Records excerpted from a collection
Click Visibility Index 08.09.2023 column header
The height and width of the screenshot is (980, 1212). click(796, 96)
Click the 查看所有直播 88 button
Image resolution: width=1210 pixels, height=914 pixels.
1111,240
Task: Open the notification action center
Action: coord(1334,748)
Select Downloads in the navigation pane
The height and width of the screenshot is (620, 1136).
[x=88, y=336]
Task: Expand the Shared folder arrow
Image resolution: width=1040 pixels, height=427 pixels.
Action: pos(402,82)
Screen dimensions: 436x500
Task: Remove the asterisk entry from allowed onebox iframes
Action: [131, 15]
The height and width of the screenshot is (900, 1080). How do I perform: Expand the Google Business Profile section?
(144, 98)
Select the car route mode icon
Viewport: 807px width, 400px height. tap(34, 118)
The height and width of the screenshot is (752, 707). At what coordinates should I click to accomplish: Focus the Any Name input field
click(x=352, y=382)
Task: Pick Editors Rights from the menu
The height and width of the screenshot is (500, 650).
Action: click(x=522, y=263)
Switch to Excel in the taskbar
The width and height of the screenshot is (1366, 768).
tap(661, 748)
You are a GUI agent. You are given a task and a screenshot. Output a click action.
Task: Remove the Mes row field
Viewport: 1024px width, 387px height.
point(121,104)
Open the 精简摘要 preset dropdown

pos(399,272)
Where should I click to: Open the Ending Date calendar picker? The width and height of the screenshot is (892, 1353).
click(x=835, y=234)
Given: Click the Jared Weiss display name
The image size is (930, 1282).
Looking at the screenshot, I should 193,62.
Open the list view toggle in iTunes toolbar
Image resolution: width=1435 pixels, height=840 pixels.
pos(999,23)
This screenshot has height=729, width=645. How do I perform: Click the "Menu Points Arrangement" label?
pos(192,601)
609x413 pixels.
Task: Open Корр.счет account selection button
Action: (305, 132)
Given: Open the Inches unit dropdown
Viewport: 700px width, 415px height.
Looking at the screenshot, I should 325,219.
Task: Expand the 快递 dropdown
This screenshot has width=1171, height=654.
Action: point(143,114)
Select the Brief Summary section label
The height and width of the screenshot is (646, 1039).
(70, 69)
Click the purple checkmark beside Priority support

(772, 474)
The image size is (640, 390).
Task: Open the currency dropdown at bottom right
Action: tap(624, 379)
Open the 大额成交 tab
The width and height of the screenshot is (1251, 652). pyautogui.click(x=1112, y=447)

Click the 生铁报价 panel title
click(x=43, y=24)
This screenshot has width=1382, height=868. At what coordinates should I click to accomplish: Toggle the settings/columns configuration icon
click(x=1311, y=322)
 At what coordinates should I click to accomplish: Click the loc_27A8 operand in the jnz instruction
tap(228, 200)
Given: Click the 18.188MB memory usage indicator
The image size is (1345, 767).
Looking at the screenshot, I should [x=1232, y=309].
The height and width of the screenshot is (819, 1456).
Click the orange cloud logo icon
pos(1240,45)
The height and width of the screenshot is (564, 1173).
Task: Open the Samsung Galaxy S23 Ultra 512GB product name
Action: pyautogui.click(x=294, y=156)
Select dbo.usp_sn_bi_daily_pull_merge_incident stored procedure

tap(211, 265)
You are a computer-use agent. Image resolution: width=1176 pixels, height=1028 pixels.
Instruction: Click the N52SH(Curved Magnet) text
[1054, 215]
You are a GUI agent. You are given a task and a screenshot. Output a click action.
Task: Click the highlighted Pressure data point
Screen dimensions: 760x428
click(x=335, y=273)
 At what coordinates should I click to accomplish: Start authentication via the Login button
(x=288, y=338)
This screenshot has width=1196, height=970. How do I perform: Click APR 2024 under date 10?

What needs to be done:
Print the records verbatim, stopping after the "Click the 查看所有直播 88 button" line.

Written response:
Click Visibility Index 08.09.2023 column header
The height and width of the screenshot is (980, 1212). click(796, 96)
Click the 查看所有直播 88 button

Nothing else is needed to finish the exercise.